After listening to the Gluten Summit lectures online recently, it seems entirely clear. Wheat is NOT the staff of life. Not. Not. Not.
While there have been many things that discouraged me from eating Wheat regularly, I think this summit pretty much sealed the deal.
Dear Gluten, it’s over.
Dear Wheat, I’m out.
Dear Spelt, you too buddy.
So here’s the thing. Wheat is not Wheat anymore. Yep, the original grain that was grown in the Fertile Crescent in the Near East, was a different Wheat. What we now call Wheat has been modified into almost an entirely different plant. It’s kind of like a wolf in sheep’s clothing, or a lion in cat’s clothing, or a moose in … uh … you get the idea. Our plant, er, Wheat-like plant, is bred to be drought-resistant, resistant to fungi and bacteria, and above all, to produce higher yields. This can be done only by changing the genetic code. There’s little about contemporary Wheat that was bred for health. Wait, I know that Wheat has saved folks from famine worldwide, and still does. I’m not knocking this one itty bit. For many, it is a life-saver. My issue with Wheat is, well, digestion.

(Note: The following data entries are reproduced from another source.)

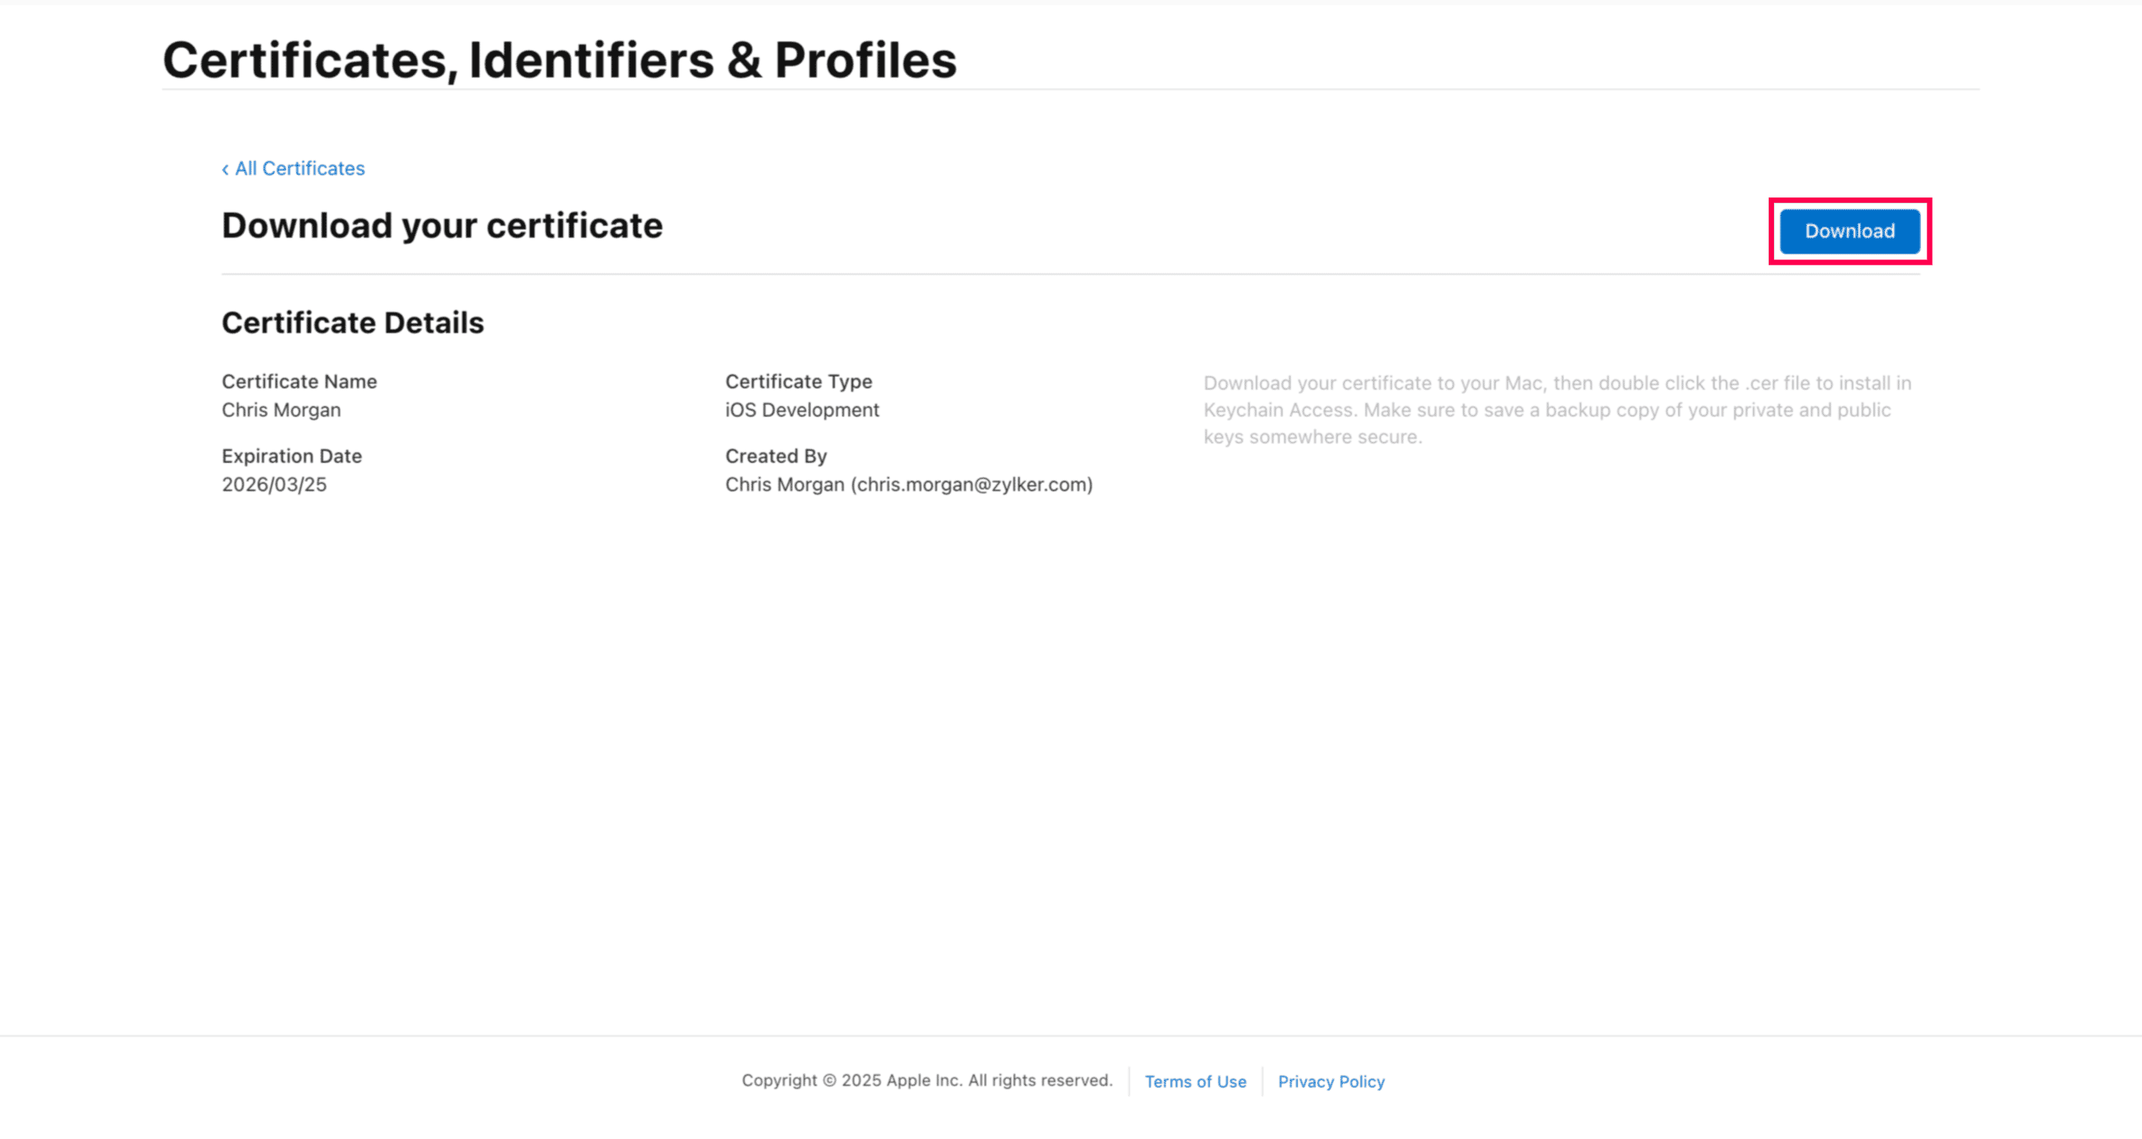Open the Terms of Use link
The width and height of the screenshot is (2142, 1139).
click(1195, 1082)
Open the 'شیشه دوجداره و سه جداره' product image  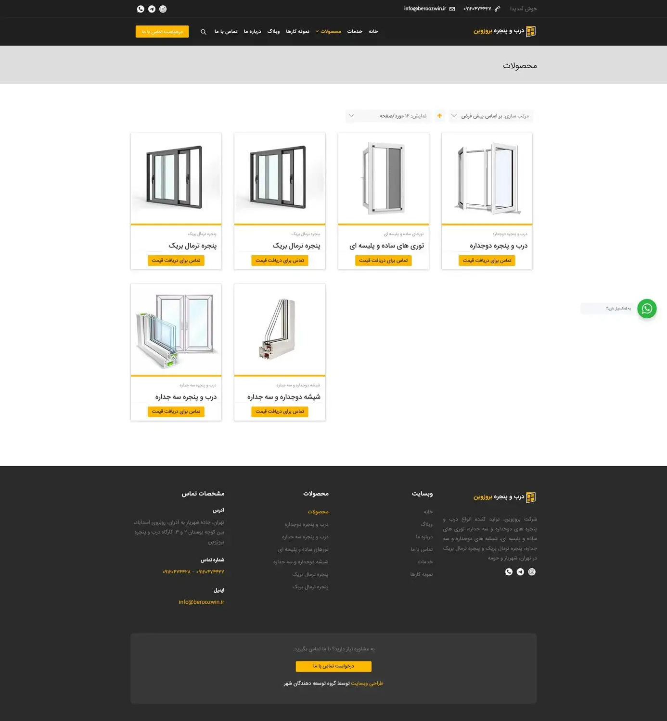pyautogui.click(x=280, y=329)
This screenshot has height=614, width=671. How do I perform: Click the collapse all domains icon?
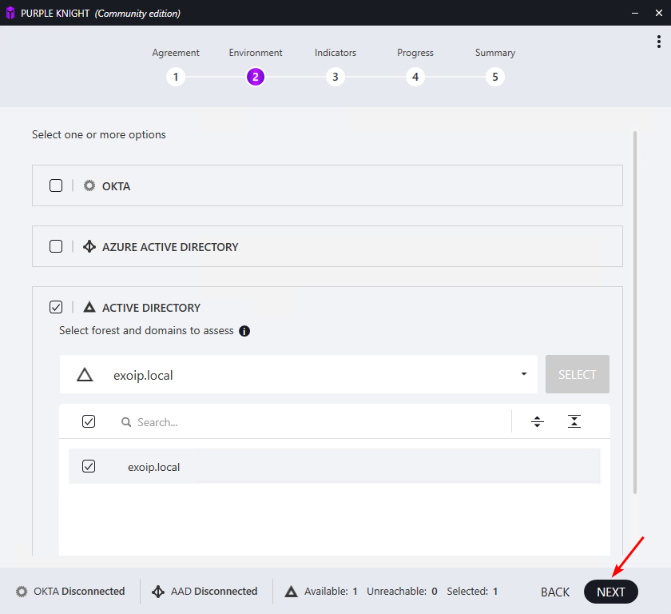[574, 421]
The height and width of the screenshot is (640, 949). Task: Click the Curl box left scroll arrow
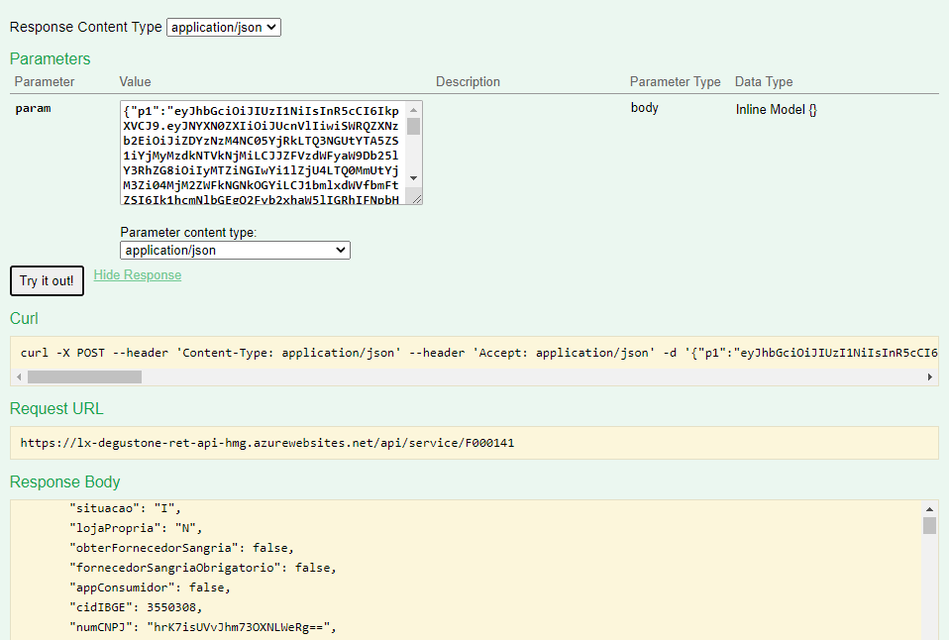[x=17, y=376]
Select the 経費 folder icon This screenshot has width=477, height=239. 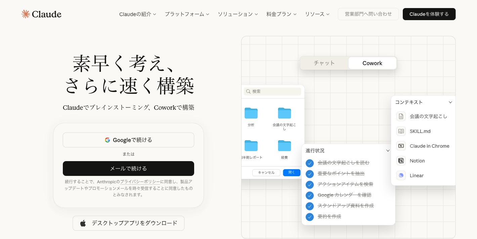coord(284,146)
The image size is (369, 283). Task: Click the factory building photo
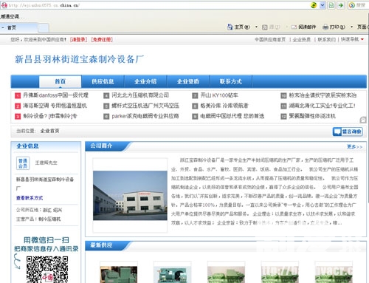click(x=130, y=195)
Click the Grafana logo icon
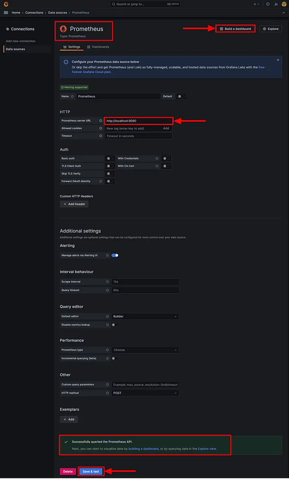289x479 pixels. (6, 4)
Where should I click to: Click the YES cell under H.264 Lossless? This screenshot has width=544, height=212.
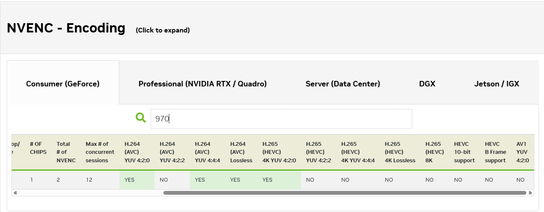(235, 180)
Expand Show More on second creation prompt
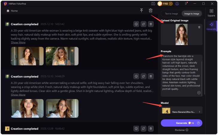 18,95
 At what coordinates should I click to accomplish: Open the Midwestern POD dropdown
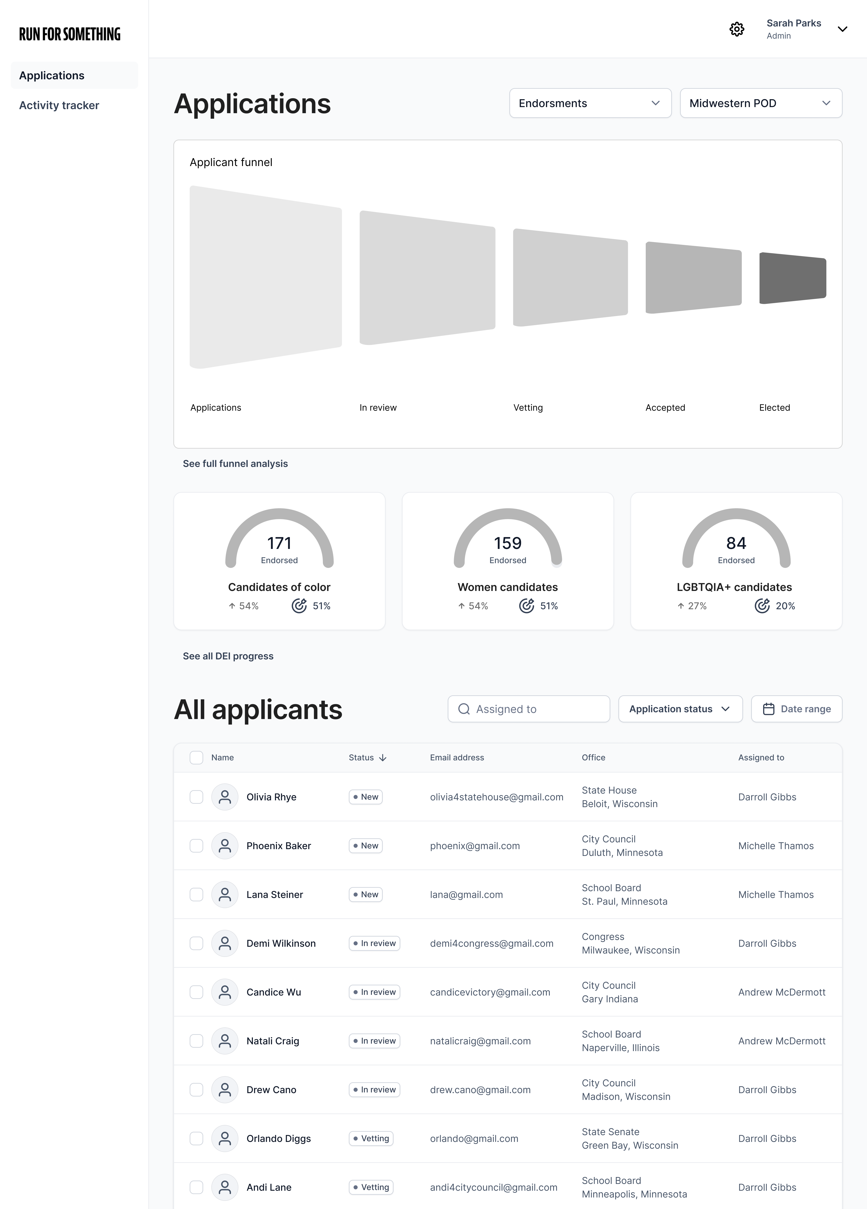coord(760,103)
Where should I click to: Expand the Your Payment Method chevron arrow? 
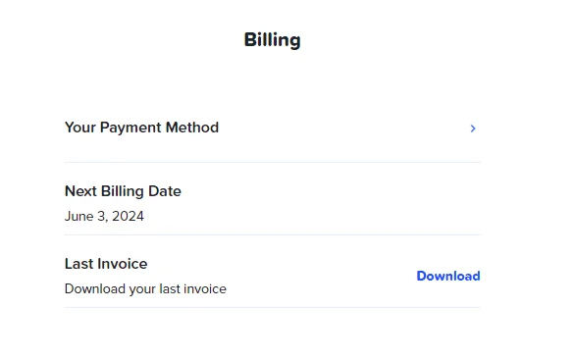coord(473,129)
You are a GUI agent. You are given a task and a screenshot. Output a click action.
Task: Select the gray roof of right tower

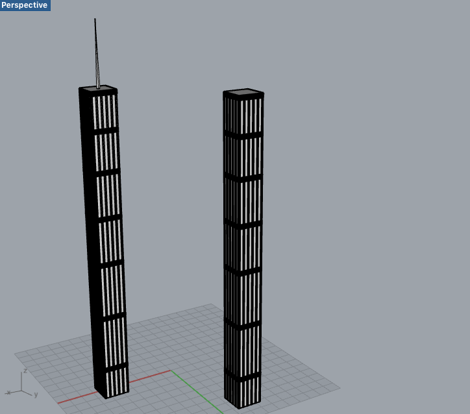[x=243, y=93]
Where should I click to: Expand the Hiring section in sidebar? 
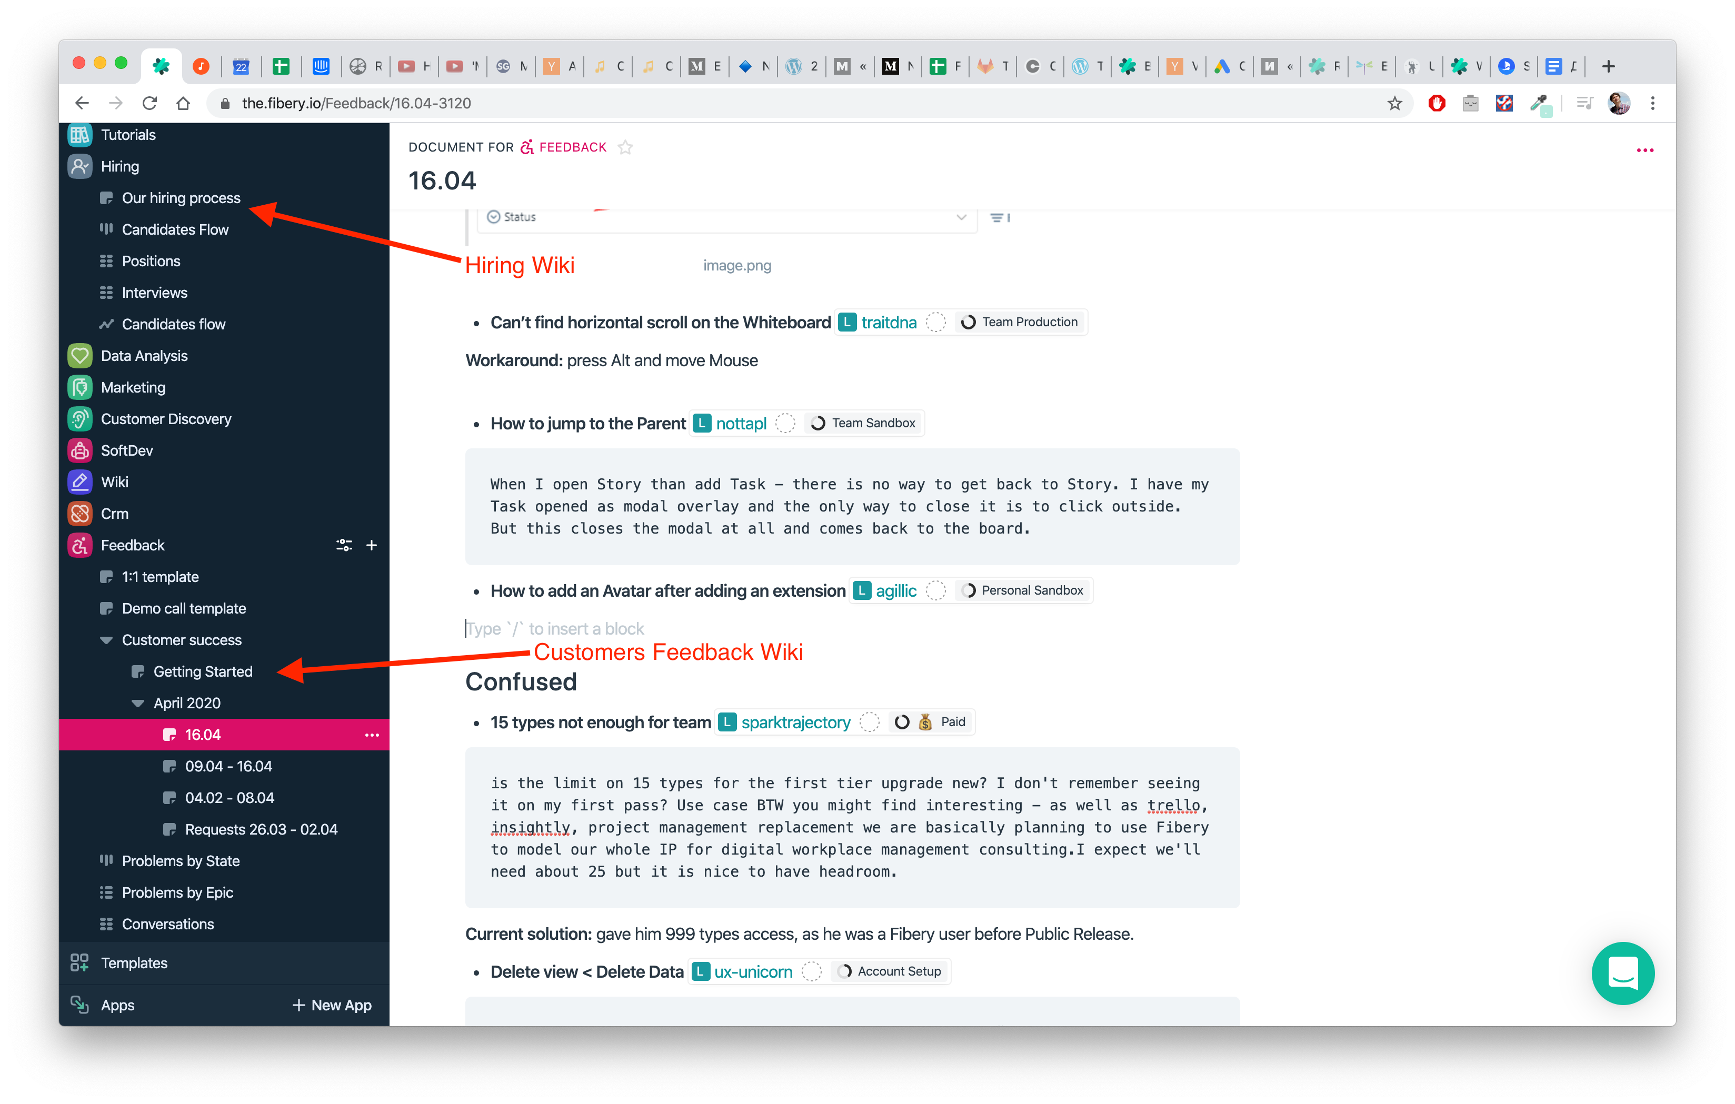click(120, 166)
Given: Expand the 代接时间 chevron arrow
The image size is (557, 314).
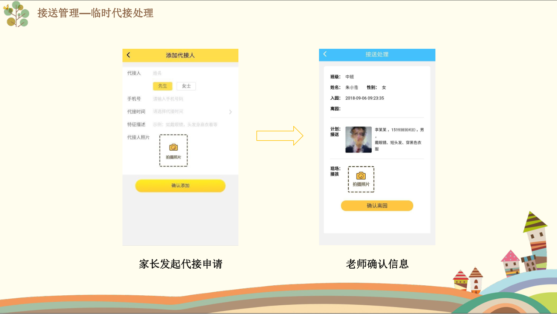Looking at the screenshot, I should (230, 112).
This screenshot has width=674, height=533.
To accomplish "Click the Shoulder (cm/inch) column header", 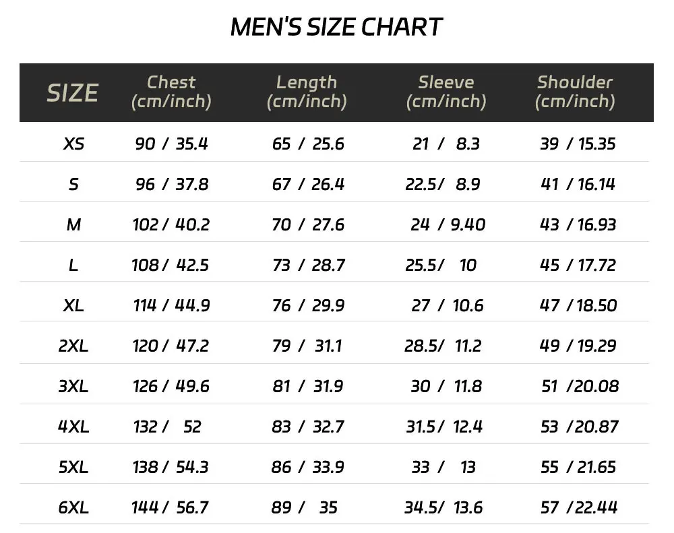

So I’ve had digestion issues since I was a kid. It got really bad in high school, and even worse in college. In fact, it started migrating to other places. I was a piano major and I developed arthritis in my fingers. I was 20 years old. Soon after, I had episodes of feeling lost while driving (frontal lobe seizures?). I got lost in my hometown. The outcome of these things was to have MRIs, Cat scans, X-rays, blood tests, and talk therapy. Oh, and 10 aspirin a day. That was 1978. Fast forward. I am an herbal clinician at CSCH in Boulder. I have spent a lifetime trying to get to the bottom of these health issues. I figured out about 6 years ago that gluten was killing me. I had the endoscopy, the usual blood tests, and everything was normal. I was told I had IBS, not celiac. It wasn’t until I did stool testing that my antibodies to gluten, dairy, soy and eggs showed up positive. I had not eaten Wheat or dairy in months. For me, gluten is a toxin. What a shame that it took so many years to figure out. We have more research now available because there are so many of us affected by strange symptoms that point to gluten.
While we can continue to argue about whether gluten sensitivity is real or not, it often comes down to our personal response. The issue is an emotional one for many, and for good reason. Gluten operates somewhat like opiates do in the brain. We love the drugged feeling we get from gluten. We loathe giving it up even when our symptoms are killing us … slowly.
Let’s go back to whether Wheat is the staff of life. Uh, certainly not for me! Certainly not for the 1 out of 133 folks with celiac disease, or the 1 in 20 non-celiac gluten-sensitive folks. And these are just the current numbers. Our information is changing daily. While I am glad for those who can eat Wheat without consequences, I am hopeful that those who have not figured it out yet, will continue to explore the ever-expanding research on both gluten sensitivities, celiac disease and wheat allergies.